According to Guy Deutscher, the tricky question is "Why are changes not brought up short and stopped in their tracks? At first sight, there seem to be all the reasons in the world why society should never let the changes through." He sees the reason for tolerating change in the fact that we already are used to "synchronic variation," to the extent that we are hardly aware of it. For example, when we hear the word "wicked," we automatically interpret it as either "evil" or "wonderful," depending on whether it is uttered by an elderly lady or a teenager. Deutscher speculates that "[i]n a hundred years' time, when the original meaning of 'wicked' has all but been forgotten, people may wonder how it was ever possible for a word meaning 'evil' to change its sense to 'wonderful' so quickly."

==Types==

===Phonetic and phonological changes===

Sound change—i.e., change in the pronunciation of phonemes—can lead to phonological change (i.e., change in the relationships between phonemes within the structure of a language). For instance, if the pronunciation of one phoneme changes to become identical to that of another phoneme, the two original phonemes can merge into a single phoneme, reducing the total number of phonemes the language contains.

Determining the exact course of sound change in historical languages can pose difficulties, since the technology of sound recording dates only from the 19th century, and thus sound changes before that time must be inferred from written texts. The orthographical practices of historical writers provide the main (indirect) evidence of how language sounds have changed over the centuries. Poetic devices such as rhyme and rhythm can also provide clues to earlier phonetic and phonological patterns.

A principal axiom of historical linguistics, established by the linguists of the Neogrammarian school of thought in the 19th century, is that sound change is said to be "regular"—i.e., a given sound change simultaneously affects all words in which the relevant set of phonemes appears, rather than each word's pronunciation changing independently of each other. The degree to which the Neogrammarian hypothesis is an accurate description of how sound change takes place, rather than a useful approximation, is controversial; but it has proven extremely valuable to historical linguistics as a heuristic, and enabled the development of methodologies of comparative reconstruction and internal reconstruction that allow linguists to extrapolate backwards from known languages to the properties of earlier, unattested languages and hypothesize sound changes that may have taken place in them.

· · · · · · ·

§ **INSTRUCTION 1**: Copy the entries below verbatim, from the line containing "Viewport: 1389px width, 868px height." through the line containing "point(798,556)", with both of those lines included.

§ **MATERIAL FOR THE TASK**:
· · · · · · ·

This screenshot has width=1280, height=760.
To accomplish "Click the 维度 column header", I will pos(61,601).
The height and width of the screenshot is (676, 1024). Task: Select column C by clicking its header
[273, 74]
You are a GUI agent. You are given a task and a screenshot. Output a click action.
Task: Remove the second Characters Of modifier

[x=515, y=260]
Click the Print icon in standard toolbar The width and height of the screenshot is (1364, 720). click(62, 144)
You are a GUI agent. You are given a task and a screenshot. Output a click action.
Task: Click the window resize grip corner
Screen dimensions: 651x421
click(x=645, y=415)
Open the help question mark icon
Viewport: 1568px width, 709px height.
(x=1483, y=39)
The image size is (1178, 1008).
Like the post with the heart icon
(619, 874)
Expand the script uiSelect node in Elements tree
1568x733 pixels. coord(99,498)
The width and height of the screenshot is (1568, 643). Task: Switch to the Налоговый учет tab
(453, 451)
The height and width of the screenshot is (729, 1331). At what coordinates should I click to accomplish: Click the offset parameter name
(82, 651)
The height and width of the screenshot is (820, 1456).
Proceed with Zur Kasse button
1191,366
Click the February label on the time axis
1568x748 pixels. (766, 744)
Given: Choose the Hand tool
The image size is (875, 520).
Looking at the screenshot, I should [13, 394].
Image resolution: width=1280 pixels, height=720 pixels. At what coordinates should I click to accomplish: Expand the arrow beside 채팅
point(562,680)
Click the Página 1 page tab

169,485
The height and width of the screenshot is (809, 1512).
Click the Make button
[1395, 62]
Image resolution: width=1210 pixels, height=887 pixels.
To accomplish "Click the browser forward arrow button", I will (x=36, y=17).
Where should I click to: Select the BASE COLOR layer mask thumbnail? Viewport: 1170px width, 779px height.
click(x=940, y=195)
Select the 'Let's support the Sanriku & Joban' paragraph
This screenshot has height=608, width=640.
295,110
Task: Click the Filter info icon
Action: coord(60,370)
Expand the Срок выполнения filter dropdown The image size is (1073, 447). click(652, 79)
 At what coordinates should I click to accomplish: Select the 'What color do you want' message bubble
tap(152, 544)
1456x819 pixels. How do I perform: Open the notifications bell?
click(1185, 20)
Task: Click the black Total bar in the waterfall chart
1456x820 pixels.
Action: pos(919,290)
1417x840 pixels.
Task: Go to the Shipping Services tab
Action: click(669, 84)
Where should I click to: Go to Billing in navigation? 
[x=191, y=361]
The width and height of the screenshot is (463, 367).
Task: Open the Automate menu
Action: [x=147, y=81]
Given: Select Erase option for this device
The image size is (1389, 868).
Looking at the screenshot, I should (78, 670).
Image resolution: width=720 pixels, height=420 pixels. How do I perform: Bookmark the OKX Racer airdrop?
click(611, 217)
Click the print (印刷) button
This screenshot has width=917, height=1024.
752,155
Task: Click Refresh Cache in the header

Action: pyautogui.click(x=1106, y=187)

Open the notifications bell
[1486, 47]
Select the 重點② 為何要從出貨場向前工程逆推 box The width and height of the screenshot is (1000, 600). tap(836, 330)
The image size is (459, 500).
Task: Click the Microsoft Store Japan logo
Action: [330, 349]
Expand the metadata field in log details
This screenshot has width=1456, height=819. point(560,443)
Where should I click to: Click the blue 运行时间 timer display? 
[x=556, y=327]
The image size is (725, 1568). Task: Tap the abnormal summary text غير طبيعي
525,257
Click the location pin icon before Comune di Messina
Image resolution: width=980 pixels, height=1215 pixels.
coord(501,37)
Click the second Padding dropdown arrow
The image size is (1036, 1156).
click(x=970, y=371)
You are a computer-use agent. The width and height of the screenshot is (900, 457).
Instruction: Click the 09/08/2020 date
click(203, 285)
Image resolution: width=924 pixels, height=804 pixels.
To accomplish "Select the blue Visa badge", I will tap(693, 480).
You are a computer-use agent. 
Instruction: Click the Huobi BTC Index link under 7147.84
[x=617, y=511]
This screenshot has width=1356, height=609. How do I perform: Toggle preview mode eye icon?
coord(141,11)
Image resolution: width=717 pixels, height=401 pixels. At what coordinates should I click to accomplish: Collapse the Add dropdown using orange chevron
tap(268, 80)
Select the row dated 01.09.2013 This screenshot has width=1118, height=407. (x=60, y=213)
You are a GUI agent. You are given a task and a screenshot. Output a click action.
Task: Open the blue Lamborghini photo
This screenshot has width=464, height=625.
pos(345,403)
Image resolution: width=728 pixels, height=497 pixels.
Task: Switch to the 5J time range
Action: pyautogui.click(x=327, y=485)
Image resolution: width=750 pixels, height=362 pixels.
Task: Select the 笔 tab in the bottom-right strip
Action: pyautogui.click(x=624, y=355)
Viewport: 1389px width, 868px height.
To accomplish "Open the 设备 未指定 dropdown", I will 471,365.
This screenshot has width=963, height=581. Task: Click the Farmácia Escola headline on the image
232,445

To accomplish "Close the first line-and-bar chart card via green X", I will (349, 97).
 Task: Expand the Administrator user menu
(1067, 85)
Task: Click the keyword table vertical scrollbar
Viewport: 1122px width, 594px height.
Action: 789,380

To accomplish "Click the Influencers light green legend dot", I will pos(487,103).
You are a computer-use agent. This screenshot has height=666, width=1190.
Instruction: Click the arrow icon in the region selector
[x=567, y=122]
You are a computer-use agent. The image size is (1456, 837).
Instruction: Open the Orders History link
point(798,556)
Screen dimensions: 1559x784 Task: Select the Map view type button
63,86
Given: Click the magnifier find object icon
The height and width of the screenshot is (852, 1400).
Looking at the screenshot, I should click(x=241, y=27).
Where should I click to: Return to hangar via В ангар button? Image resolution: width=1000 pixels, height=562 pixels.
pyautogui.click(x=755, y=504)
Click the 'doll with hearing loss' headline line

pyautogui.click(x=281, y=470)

· · · · · · ·

§ **INSTRUCTION 2**: Pick up the passage on language change and sound change above and continue it from its last sentence.

§ **TASK RESULT 1**:
Viewport: 1389px width, 868px height.
To accomplish "Open the 设备 未指定 dropdown", I will 471,365.
This screenshot has width=963, height=581. Task: Click the Farmácia Escola headline on the image
232,445

To accomplish "Close the first line-and-bar chart card via green X", I will (349, 97).
 Task: Expand the Administrator user menu
(1067, 85)
Task: Click the keyword table vertical scrollbar
Viewport: 1122px width, 594px height.
Action: 789,380

To accomplish "Click the Influencers light green legend dot", I will pos(487,103).
You are a computer-use agent. This screenshot has height=666, width=1190.
Instruction: Click the arrow icon in the region selector
[x=567, y=122]
You are a computer-use agent. The image size is (1456, 837).
Instruction: Open the Orders History link
point(798,556)

§ **TASK RESULT 2**:
===Lexical changes===

The study of lexical changes forms the diachronic portion of the science of onomasiology.

The ongoing influx of new words into the English language (for example) helps make it a rich field for investigation into language change, despite the difficulty of defining precisely and accurately the vocabulary available to speakers of English. Throughout its history, English has not only borrowed words from other languages but has re-combined and recycled them to create new meanings, whilst losing some old words.

Dictionary writers try to keep track of the changes in languages by recording (and, ideally, dating) the appearance in a language of new words, or of new usages for existing words. By the same token, they may tag some words eventually as "archaic" or "obsolete."

===Spelling changes===

Standardisation of spelling began after the invention of the printing press in the late 15th century, and was motivated by its usage. Differences in spelling often catch the eye of a reader of a text from a previous century. The pre-print era had fewer literate people: languages lacked fixed systems of orthography, and the manuscripts that survived often show words spelled according to regional pronunciation and to personal preference.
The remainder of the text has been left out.